Jordan Anderson 02/19/2014 @ 3:58pm Digital Content Editor for Successful Farming magazine and Agriculture.com

Raised on the outskirts of Chicago, Katie Warner and her husband recently moved to what she calls “the sweet Plains” of North Dakota, where her grandfather owns 280 acres of land. Approximately 70 acres are naturally spring-fed, and about 60 acres had been farmed before Warner’s grandfather purchased the land seven years ago. 

With a heart for agriculture, Warner got a job at a local veterinary clinic working with all kinds of pets and livestock in the area. At the clinic, she saw the less luxurious side of cattle – scours, bloody injuries, and even death. She decided to research breeds of cattle to possibly start her own herd. 

Warner turned to Farmers for the Future (FFF) members to seek experienced input. “How have you accomplished this? Is it silly to start with three cows and go from there?” she asks.

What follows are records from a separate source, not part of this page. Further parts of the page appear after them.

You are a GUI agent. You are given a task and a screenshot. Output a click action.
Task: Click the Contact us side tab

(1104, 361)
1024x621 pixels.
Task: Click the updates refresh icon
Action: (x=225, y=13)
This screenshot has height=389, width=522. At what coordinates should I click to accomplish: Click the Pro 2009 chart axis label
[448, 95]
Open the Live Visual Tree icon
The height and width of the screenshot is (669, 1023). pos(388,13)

Rick Houston, veteran FFF member from Arkansas, shares his similar experience. “The good thing about the cattle business is all the different ways to be in it,” he says.

Growing up southwest of Chicago, 20-year-old Houston had never raised an animal in his life. Much like Warner, Houston’s grandfather owned 100 acres of land in Arkansas, so Houston moved south to start his cow/calf operation. 

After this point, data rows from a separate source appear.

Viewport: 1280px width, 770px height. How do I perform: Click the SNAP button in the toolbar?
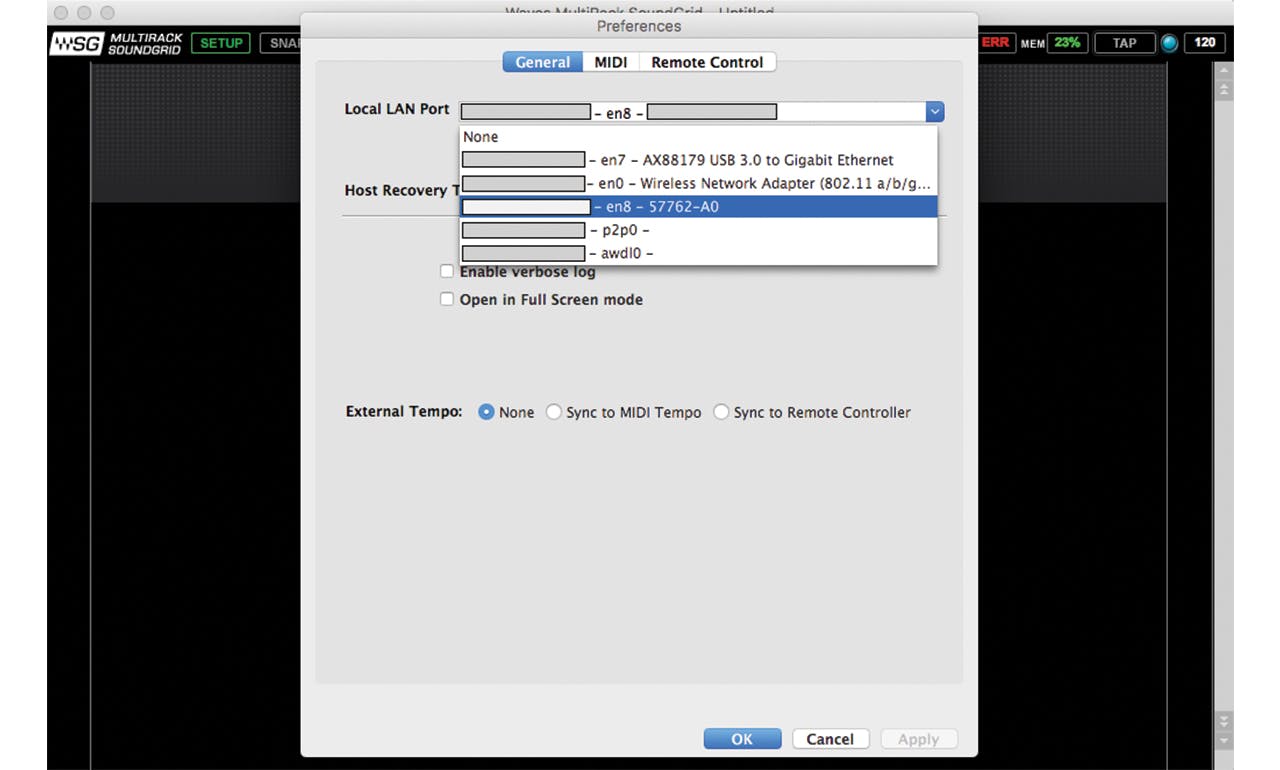(x=285, y=42)
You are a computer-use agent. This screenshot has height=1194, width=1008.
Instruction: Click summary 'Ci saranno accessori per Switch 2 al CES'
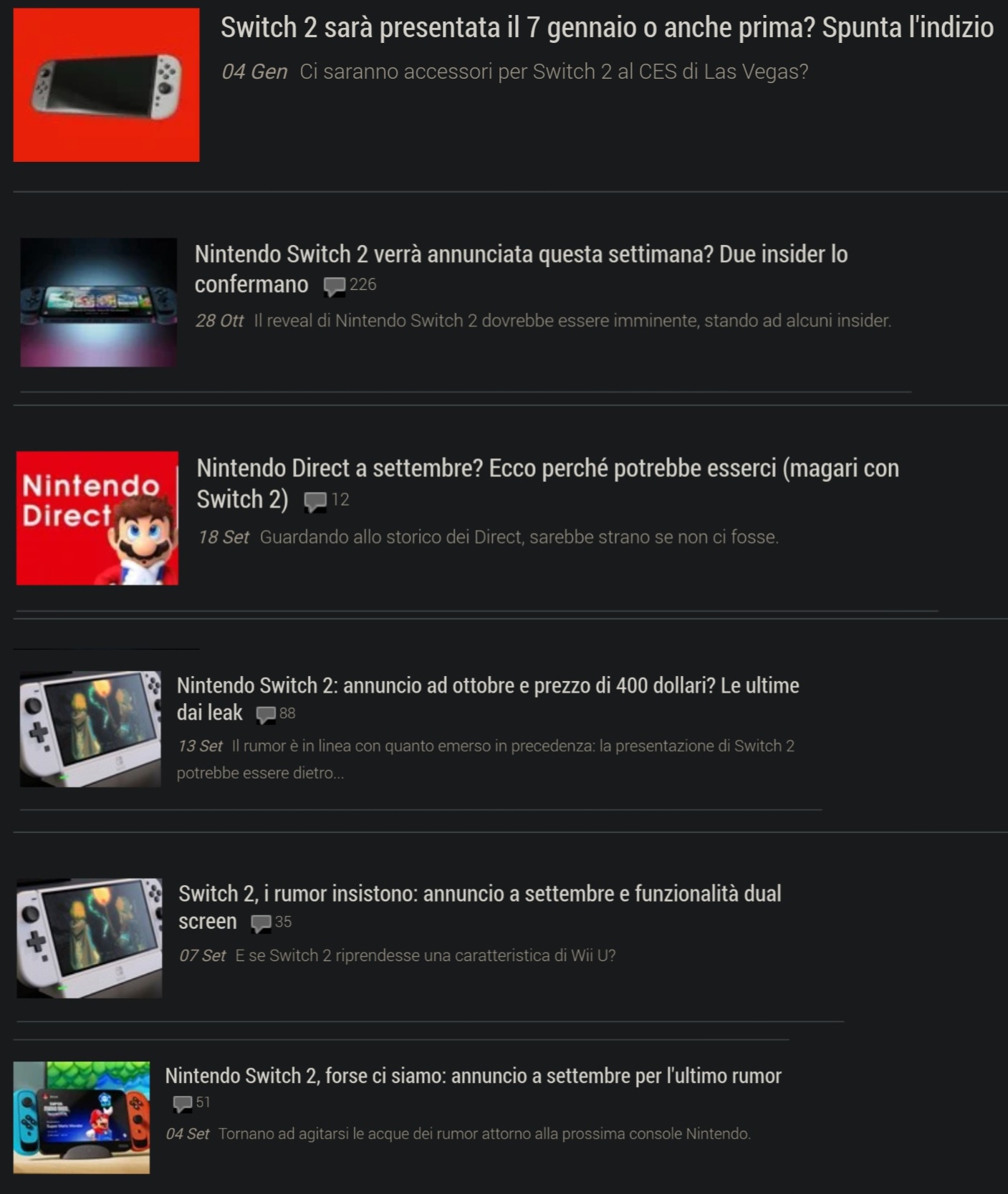tap(554, 72)
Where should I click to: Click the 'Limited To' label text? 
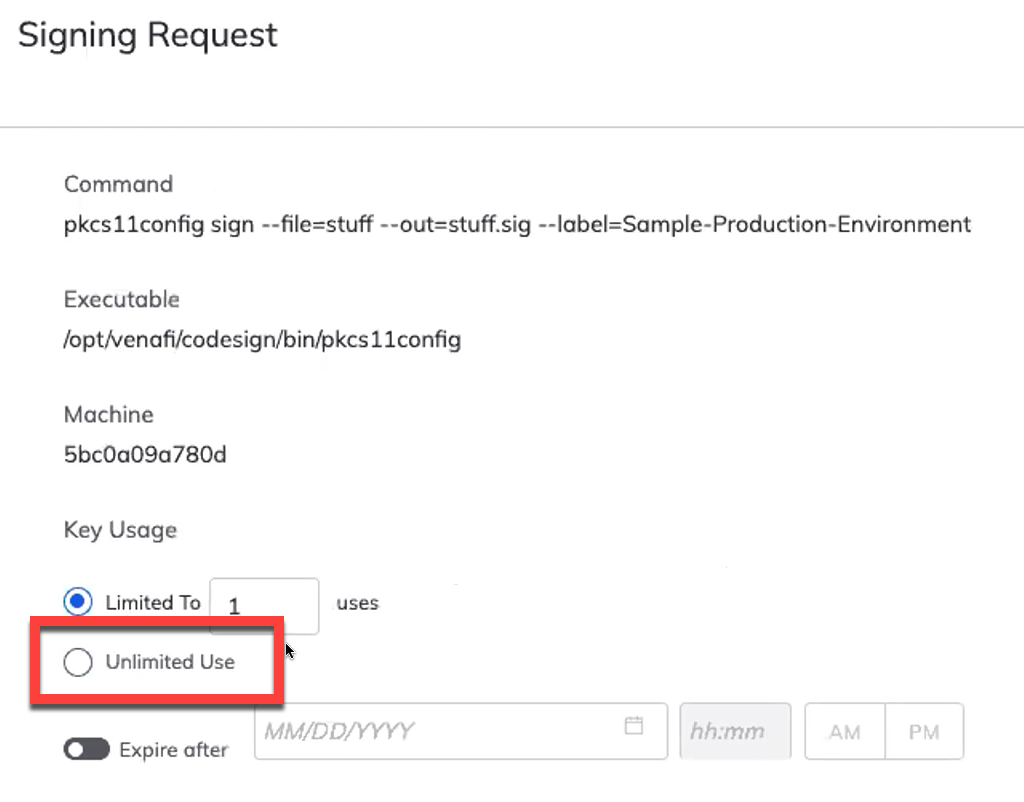coord(153,603)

Beginning with four 500-pound heifers, a neighbor lent Houston a young bull for breeding season, and the operation gradually grew from there. 

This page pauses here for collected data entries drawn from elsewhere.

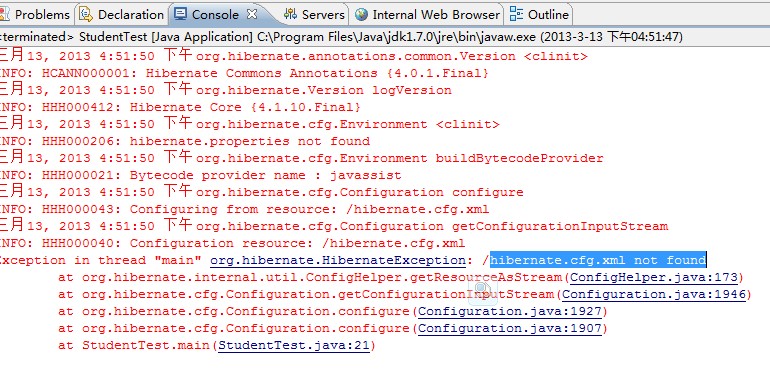Image resolution: width=770 pixels, height=372 pixels.
Task: Switch to the Declaration tab label
Action: pos(131,15)
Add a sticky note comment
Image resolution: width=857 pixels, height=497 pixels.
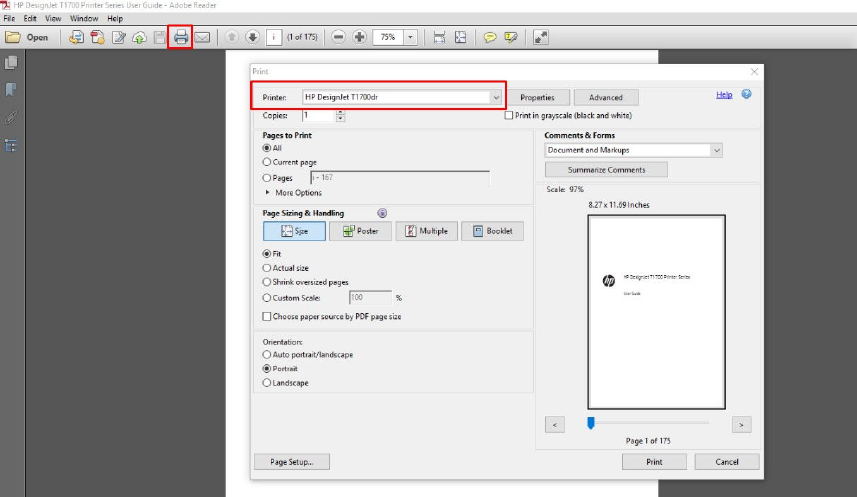tap(491, 37)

“I worked for a farmer in Indiana, and he told me to always keep the ball rolling,” explains Houston in response to worries about not owning any equipment. “Each year I would try to improve the farm.” 

Whether it was putting in cross fencing, building a barn, or feeding hay on the worst pasture to seed it for the next year, Houston gradually shaped his land into the farmstead he now takes care of full time.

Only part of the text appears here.